The UK government said it was going to pass a law banning the settlement of anyone who arrives in small boats across the English Channel on Monday.

The UK government said the bill, expected to be unveiled on Tuesday, would bar anyone who arrives in the UK without prior authorization from claiming asylum and would require the government to detain and deport them “to their home country or a safe third country”.

Prime Minister Rishi Sunak said the law would stop the “immoral” business of smuggling gangs that send desperate people on dangerous journeys along one of the busiest shipping lanes in the world.

Sunak made stopping boats one of his “five promises” to voters, along with halving inflation, spurring economic growth, reducing public debt, and cutting medical waiting lists.

Critics say the plan is unethical and unworkable as people fleeing war and persecution cannot be sent home and is likely to be the latest in a series of unfulfilled immigration obligations by the UK. government.

The British government says many of those who make the trip are economic migrants, not refugees, and points to a surge in arrivals last year from Albania, a European country, rather than the UK. considered safe.

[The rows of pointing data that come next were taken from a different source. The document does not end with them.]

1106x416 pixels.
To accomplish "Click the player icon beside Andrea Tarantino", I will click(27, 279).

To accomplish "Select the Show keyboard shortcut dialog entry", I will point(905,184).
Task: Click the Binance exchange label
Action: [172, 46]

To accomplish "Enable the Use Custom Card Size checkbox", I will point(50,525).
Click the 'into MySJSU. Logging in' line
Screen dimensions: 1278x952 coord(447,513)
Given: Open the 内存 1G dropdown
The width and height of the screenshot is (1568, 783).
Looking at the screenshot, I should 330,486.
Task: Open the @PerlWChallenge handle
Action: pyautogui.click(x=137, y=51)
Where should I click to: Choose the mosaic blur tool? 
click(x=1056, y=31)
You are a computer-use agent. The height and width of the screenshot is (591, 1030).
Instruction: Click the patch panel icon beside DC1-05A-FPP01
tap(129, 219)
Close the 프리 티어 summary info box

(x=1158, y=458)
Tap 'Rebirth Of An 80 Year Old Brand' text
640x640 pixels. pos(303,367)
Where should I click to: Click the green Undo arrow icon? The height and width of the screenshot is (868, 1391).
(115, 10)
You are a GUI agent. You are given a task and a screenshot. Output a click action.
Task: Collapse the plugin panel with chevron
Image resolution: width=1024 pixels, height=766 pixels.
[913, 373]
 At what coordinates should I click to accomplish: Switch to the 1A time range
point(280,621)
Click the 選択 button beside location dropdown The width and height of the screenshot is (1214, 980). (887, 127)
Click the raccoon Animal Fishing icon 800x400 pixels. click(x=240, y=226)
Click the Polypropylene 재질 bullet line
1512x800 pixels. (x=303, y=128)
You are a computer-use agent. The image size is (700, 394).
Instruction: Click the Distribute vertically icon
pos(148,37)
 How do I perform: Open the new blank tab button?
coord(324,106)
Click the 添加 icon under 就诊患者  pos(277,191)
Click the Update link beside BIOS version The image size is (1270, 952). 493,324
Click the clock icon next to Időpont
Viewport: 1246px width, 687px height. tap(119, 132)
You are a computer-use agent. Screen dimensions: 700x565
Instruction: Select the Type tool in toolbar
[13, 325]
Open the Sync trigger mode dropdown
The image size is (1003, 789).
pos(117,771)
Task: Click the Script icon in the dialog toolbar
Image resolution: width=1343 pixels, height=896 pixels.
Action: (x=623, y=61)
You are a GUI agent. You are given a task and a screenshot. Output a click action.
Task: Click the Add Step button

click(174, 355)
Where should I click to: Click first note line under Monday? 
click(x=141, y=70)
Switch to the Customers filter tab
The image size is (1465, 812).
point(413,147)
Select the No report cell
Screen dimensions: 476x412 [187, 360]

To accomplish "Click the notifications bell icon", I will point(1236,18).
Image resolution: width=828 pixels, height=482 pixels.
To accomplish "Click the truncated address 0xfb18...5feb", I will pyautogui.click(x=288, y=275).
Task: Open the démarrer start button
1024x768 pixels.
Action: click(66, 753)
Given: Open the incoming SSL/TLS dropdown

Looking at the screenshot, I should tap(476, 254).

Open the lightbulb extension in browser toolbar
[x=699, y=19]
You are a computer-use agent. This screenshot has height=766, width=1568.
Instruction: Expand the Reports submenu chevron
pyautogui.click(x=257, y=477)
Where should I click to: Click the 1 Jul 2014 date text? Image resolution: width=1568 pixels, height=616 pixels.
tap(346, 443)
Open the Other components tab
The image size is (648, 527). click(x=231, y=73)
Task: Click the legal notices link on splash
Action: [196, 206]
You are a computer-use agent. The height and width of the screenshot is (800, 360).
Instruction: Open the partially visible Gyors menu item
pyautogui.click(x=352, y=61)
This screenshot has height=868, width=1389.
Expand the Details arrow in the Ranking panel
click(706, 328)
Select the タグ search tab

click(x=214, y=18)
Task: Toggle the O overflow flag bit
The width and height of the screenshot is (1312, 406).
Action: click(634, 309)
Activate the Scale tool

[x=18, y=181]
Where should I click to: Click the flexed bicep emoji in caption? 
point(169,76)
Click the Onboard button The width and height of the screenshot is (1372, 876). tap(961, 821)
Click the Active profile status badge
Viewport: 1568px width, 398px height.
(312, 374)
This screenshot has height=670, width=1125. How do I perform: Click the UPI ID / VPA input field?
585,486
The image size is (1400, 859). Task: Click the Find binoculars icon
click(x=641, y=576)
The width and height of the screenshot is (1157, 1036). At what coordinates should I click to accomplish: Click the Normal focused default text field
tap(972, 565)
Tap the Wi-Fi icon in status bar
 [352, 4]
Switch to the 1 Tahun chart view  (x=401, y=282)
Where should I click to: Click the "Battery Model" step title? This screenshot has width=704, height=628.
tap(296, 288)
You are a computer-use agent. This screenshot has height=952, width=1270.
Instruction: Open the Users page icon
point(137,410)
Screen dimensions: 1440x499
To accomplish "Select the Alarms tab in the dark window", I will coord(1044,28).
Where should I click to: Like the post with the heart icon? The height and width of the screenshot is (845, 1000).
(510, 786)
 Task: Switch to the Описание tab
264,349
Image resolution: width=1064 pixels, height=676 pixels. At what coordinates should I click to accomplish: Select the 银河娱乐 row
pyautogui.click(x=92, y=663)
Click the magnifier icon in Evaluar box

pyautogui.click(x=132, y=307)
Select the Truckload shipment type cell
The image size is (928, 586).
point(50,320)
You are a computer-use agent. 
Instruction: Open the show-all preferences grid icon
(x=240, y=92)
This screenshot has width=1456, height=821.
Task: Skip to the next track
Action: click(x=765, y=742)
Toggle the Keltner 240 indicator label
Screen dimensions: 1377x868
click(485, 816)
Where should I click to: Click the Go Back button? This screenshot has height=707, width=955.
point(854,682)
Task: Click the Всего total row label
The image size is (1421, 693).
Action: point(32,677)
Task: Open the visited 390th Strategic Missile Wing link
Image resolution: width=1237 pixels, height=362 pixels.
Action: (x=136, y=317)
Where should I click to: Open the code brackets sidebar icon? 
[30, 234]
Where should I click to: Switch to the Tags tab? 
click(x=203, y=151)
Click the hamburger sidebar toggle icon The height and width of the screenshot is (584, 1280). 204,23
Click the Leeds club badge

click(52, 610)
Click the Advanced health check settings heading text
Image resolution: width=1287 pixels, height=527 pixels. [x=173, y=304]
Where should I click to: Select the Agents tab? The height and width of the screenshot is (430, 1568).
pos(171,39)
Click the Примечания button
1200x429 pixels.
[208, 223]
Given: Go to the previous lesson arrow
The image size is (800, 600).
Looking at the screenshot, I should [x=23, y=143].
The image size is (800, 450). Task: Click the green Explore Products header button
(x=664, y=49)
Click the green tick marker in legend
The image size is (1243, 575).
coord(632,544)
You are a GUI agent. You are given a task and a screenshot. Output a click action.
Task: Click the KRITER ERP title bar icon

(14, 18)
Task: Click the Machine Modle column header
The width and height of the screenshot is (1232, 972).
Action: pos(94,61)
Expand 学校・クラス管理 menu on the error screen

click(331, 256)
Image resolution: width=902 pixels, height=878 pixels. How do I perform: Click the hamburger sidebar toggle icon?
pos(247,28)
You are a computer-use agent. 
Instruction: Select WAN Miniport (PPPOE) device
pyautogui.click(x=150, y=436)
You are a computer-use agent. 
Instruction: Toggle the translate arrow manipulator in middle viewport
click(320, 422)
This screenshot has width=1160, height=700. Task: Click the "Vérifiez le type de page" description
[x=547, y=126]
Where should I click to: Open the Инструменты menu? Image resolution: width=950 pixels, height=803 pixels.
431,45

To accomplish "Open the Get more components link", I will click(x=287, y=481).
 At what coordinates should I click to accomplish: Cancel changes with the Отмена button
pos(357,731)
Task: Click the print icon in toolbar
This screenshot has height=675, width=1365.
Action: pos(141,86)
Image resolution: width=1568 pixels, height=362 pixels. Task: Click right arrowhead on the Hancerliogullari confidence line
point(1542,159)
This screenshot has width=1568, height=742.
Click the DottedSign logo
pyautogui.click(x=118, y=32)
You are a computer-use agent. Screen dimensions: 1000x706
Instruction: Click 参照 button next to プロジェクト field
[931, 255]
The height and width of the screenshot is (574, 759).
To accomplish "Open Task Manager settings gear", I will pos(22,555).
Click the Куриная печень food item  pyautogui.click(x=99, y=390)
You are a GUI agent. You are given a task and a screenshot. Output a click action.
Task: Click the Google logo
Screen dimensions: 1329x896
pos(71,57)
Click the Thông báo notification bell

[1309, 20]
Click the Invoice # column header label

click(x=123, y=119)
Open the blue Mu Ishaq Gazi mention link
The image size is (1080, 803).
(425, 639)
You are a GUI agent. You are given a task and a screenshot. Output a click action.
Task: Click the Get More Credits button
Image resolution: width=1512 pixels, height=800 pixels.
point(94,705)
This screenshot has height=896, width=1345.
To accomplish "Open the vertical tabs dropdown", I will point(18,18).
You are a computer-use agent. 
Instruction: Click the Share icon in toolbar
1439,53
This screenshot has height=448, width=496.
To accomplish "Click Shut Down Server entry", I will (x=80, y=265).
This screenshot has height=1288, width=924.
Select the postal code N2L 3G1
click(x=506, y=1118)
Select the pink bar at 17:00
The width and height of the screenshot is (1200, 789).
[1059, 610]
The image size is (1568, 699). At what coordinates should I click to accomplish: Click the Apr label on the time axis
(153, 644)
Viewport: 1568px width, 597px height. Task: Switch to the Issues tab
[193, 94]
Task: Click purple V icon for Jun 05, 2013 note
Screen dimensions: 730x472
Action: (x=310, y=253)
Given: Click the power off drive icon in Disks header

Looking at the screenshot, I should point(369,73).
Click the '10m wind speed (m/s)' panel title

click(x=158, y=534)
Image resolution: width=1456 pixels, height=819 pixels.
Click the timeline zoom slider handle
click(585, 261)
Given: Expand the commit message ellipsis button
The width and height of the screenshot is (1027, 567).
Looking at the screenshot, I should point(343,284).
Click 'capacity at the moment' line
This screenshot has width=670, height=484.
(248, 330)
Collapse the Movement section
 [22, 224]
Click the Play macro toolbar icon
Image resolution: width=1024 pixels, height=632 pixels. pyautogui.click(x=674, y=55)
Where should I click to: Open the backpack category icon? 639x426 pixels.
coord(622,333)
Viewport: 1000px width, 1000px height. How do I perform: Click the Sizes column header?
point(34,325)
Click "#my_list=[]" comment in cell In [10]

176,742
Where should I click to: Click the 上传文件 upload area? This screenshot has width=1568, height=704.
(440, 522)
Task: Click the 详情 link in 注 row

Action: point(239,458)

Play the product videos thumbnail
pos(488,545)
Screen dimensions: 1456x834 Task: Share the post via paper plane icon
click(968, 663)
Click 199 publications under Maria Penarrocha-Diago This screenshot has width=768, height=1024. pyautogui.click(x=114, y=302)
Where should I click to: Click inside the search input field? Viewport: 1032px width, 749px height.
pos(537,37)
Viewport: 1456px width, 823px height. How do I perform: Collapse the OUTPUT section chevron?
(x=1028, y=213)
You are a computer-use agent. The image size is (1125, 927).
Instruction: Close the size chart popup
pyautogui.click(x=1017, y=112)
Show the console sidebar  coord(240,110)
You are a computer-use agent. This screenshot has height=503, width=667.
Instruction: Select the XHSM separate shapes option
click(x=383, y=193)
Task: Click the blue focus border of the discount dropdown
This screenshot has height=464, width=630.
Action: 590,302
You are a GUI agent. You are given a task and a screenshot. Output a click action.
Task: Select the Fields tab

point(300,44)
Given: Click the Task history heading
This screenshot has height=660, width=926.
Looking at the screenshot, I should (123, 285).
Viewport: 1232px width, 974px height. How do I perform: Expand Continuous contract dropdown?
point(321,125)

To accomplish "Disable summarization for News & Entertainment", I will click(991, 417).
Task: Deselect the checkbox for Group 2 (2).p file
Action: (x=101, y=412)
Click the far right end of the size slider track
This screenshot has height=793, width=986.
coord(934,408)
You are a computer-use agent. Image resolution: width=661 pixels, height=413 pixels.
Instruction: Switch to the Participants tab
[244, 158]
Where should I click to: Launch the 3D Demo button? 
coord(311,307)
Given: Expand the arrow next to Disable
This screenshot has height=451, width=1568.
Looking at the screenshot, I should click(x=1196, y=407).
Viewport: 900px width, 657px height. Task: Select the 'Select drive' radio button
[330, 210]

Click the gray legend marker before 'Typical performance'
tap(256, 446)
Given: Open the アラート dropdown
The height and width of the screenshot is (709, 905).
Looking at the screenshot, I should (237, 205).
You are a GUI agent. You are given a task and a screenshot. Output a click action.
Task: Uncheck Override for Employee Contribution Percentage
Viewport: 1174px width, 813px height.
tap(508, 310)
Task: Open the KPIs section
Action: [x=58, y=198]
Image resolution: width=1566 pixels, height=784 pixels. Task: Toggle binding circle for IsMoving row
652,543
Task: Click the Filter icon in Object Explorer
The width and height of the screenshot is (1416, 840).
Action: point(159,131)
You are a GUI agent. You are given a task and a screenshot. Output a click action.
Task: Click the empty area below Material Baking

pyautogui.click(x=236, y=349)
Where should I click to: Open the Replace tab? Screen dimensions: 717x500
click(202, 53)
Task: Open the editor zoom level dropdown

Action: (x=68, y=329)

Over 45,000 people arrived in the UK by boat in 2022, up from 28,000 in 2021 and 8,500 in 2020. Most have applied for asylum, but a backlog of over 160,000 cases has left many of them languishing in overcrowded processing centers or hotels without the right to work

The UK is hosting fewer asylum seekers than some European countries – nine per 100,000 people in 2021 compared to the European Union average of 16 per 100,000 people. Thousands of migrants from all over the world travel to the north of France every year hoping to reach the UK.

Most are trying to travel in boats and other small craft now that authorities have tightened up other routes, such as taking shelter on buses or trucks.

Refugee groups say most of those arriving at the canal are fleeing war, persecution or starvation in places like Afghanistan, Iran and Iraq. Most of those whose applications were considered were granted asylum in the UK.

Refugee charities and human rights groups say many migrants are at risk of crossing the English Channel because there are few safe and legal ways to enter the UK. but has not given details yet.

“Imperfect government legislation will not stop trials, but will result in tens of thousands of people being locked up for huge amounts of money, constantly in limbo and being treated like criminals simply for seeking asylum,” he said. . Enver SolomonExecutive Director UK Refugee Council. “It’s not feasible, it’s expensive and it won’t stop boats.”